Tuntut Nama Baik Guru Supriyani Direhabilitasi dan Bebas Murni, Pengacara Singgung JPU Dilematis

Pengacara meminta nama baik guru Supryani direhabilitasi dan dibebaskan dari segala dakwaan jaksa dalam sidang hari ini (14/11/2024).

Editor: Musahadah
kolase bikas media
Kuasa hukum menuntut nama baik guru Supriyani direhabilitasi dan dibebaskan murni. 

SURYA.CO.ID - Majelis hakim Pengadilan Negeri Andoolo, Konawe Selatan diminta mengembalikan dan merehabilitasi nama baik guru Supriyani sesuai harkat dan martabat semula. 

Permintaan itu diucapkan timn kuasa hukum guru Supriyani saat membacakan pledoi atau pembelaan di depan persidangan, Kamis (14/11/2024).

Kuasa hukum guru Supriyani yang diwakili Andri Darmawan menegaskan kliennya secara sah dan meyakinkan tidak terbukti melakukan tindak pidana seperti yang didakwakan jaksa penuntut umum (JPU). 

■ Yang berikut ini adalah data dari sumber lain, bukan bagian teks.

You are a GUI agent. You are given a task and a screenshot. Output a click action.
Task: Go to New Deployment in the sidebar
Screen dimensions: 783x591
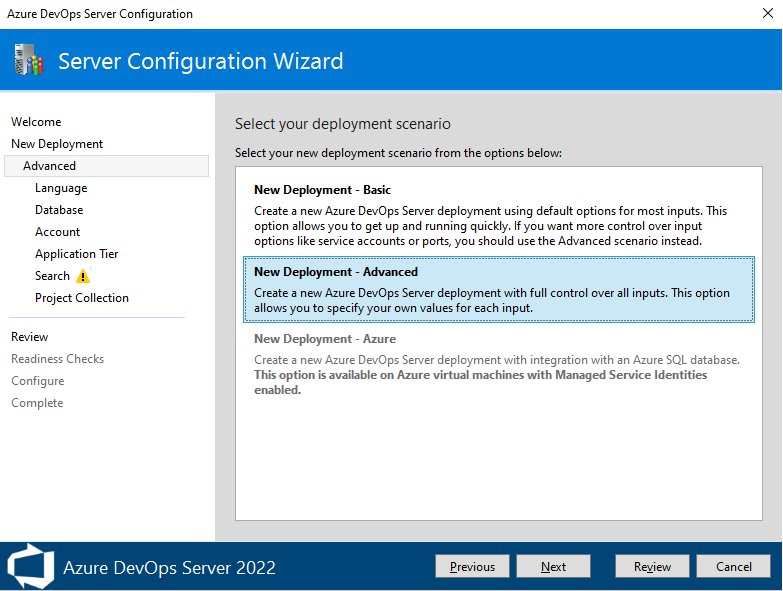57,144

"Kami memohon majelis hakim menerima pembelaan tim penasehat hukum terdakwa. Menyatakan terdakwa Supriayni tidak terbukti melakukan tindak pidana sebagaimana dakwaan jaksa penuntut umum," kata Andri dengan lantang. 

Andri juga meminta majelis hakim membebaskan Supriyani dari segala dakwaan dan tuntutan. 

Baca juga: Dampak Tuntutan Bebas Guru Supriyani ke Anak Aipda WH, Reza: Seolah Jaksa Beri Label Siswa Nakal

"Mengembalikan dan merehabilitasi nama baik Supriyani pada harkat dan martabat semula. Serta membebankan biaya perkara pada negara atau apabila majelis hakim berpendapat lain, mohon putusan yang seadil-adilnya," seru Andri. 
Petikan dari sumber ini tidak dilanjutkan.